Before the appointment, Patra served as the BJP's North-East in-charge, overseeing party-related coordination in the region, including political developments in Manipur.

== Legal disputes and media controversies ==
=== ONGC appointment challenge ===
Patra's 2017 appointment to the ONGC board was legally challenged via a public interest litigation (PIL) filed by the non-governmental organisation Energy Watchdog in the Delhi High Court. The petitioners argued that his position as an active political spokesperson violated provisions regarding independent directors under the Companies Act, 2013. In November 2017, the Delhi High Court dismissed the petition, ruling that the allegations were unsubstantiated and stating that political party membership did not inherently disqualify an individual from discharging corporate duties.

=== Social media and communication disputes ===
As a prominent media strategist, Patra's online output has been the subject of several public and legal complaints:
- Doctored video allegations (2020–2021): In February 2020, a police complaint was registered against Patra in Mumbai after he shared an edited video clip of a Congress politician. In November 2021, a Delhi court ordered the registration of an FIR against him for posting a video of Delhi Chief Minister Arvind Kejriwal regarding farm laws, which the court found to be "doctored" and shared with the intent to cause public mischief.
- "Toolkit" investigation (2021): In May 2021, Patra tweeted screenshots of a document he claimed was an opposition "toolkit" designed to malign the government during the COVID-19 pandemic. Twitter labelled the post as "manipulated media," leading to a dispute between the central government and the platform.
- Defamation proceedings (2021): In April 2021, the Chhattisgarh High Court quashed an FIR that had been registered against Patra for his tweets concerning former Prime Ministers Jawaharlal Nehru and Rajiv Gandhi, ruling that the statements, while political in nature, did not legally constitute a public order offence under the Indian Penal Code.

=== Religious remarks ===
In May 2024, during the general election campaign in Puri, Patra attracted criticism after stating in a media interview that "Lord Jagannath is a devotee (bhakt) of Prime Minister Narendra Modi," a reversal of the traditional religious belief that humans are devotees of the deity. The comment drew condemnation from Odisha Chief Minister Naveen Patnaik, who called it an "insult to the Lord". Patra subsequently clarified that it was a "slip of the tongue" caused by the crowded environment and announced he would observe a three-day fast as penance to seek forgiveness.
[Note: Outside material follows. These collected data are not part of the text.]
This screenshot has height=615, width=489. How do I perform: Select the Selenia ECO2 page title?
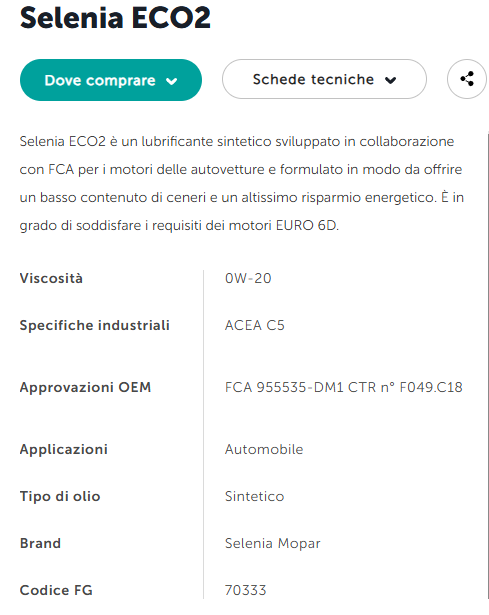(x=115, y=18)
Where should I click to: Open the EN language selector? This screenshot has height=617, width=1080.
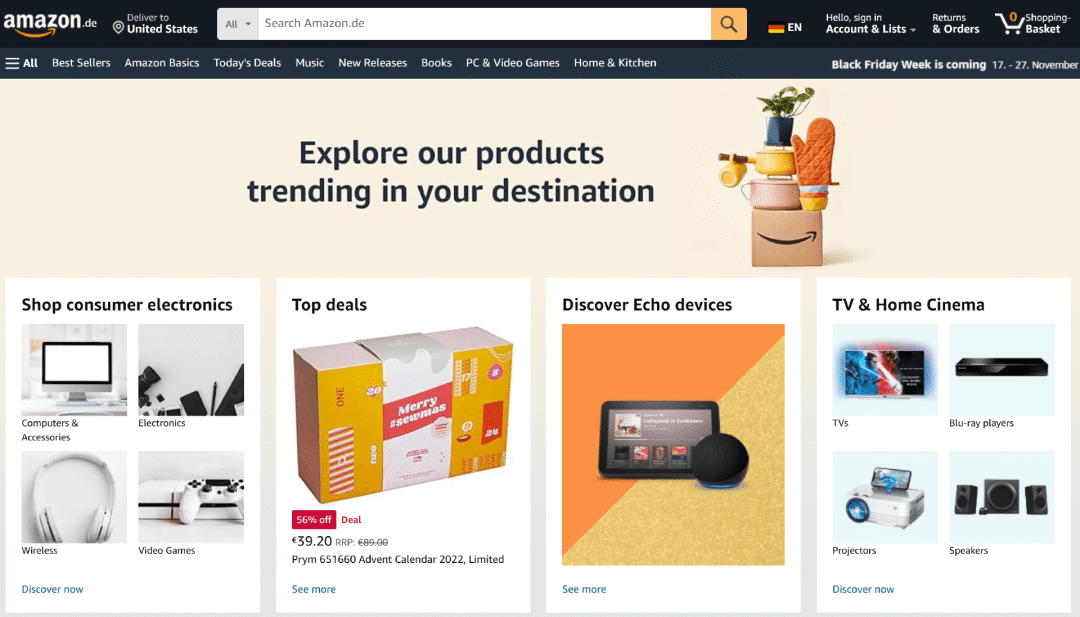pos(794,28)
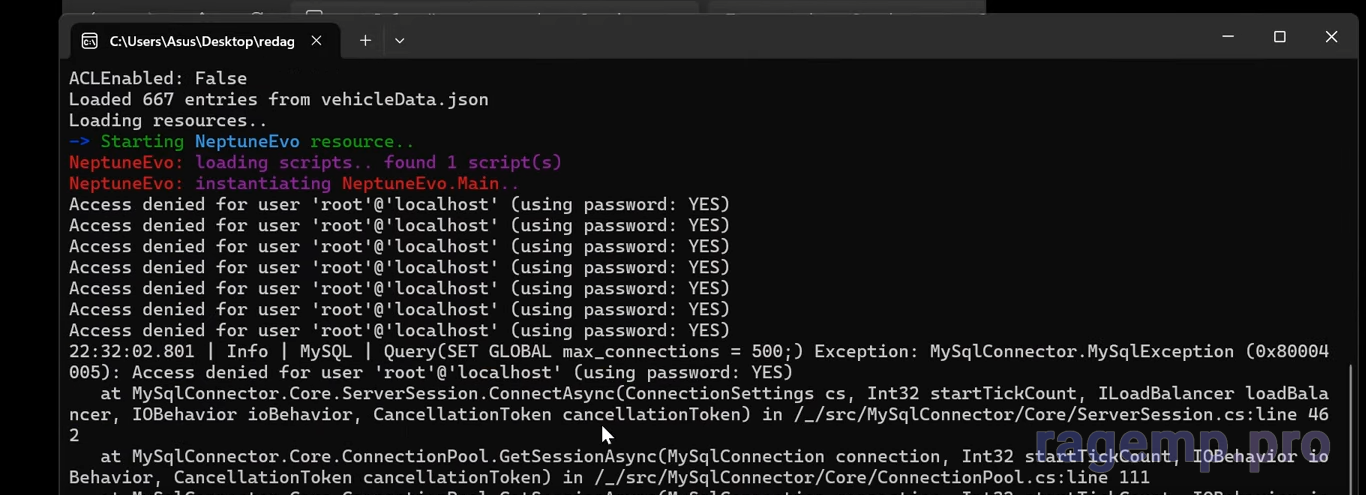Close the terminal window
The height and width of the screenshot is (495, 1366).
(1331, 37)
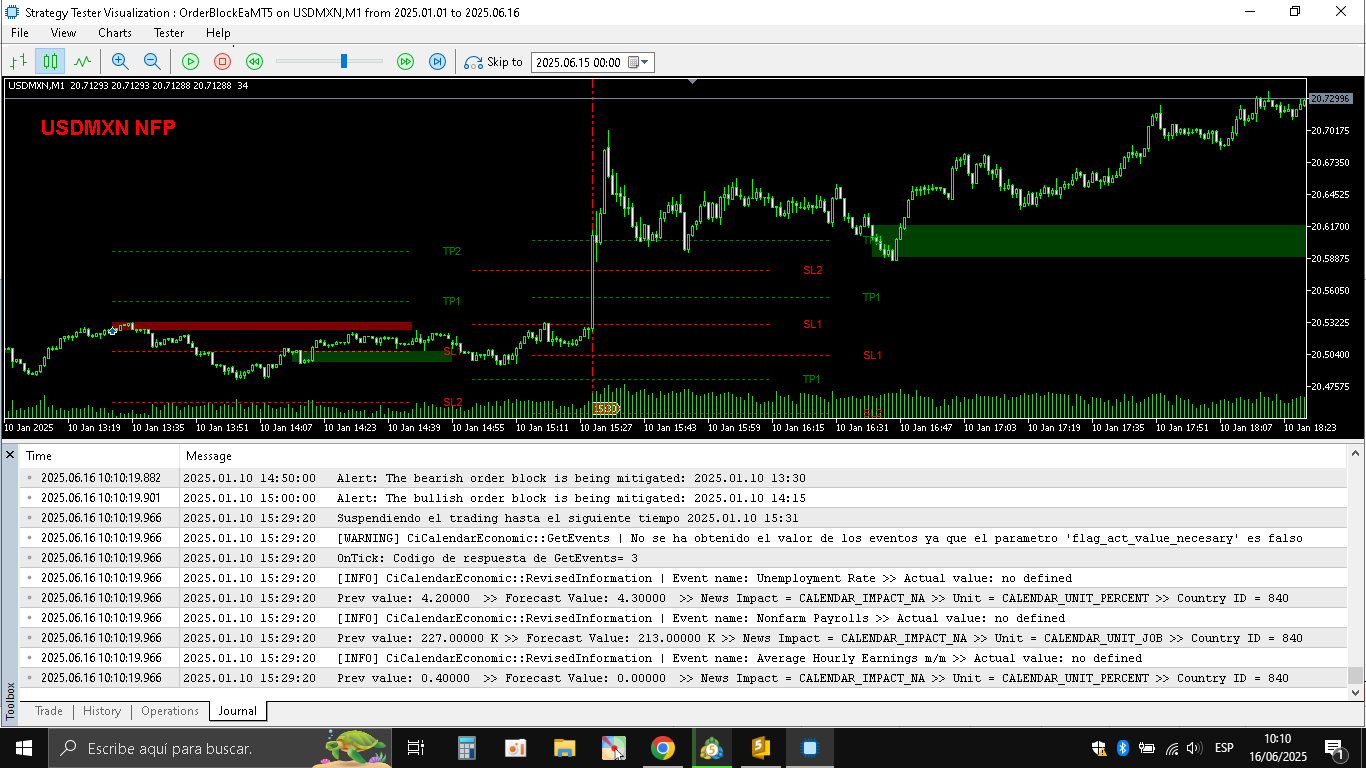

=== Alleged violation of conduct rules ===
In November 2022, the Aam Aadmi Party (AAP) filed a formal complaint demanding Patra's removal as Chairman of the India Tourism Development Corporation (ITDC). The complaint alleged that Patra's active participation in election campaigning for the BJP in Gujarat while holding a public office violated the Central Civil Services (Conduct) Rules, which restrict political activities by government officials. Patra did not publicly respond to the specific procedural allegations at the time.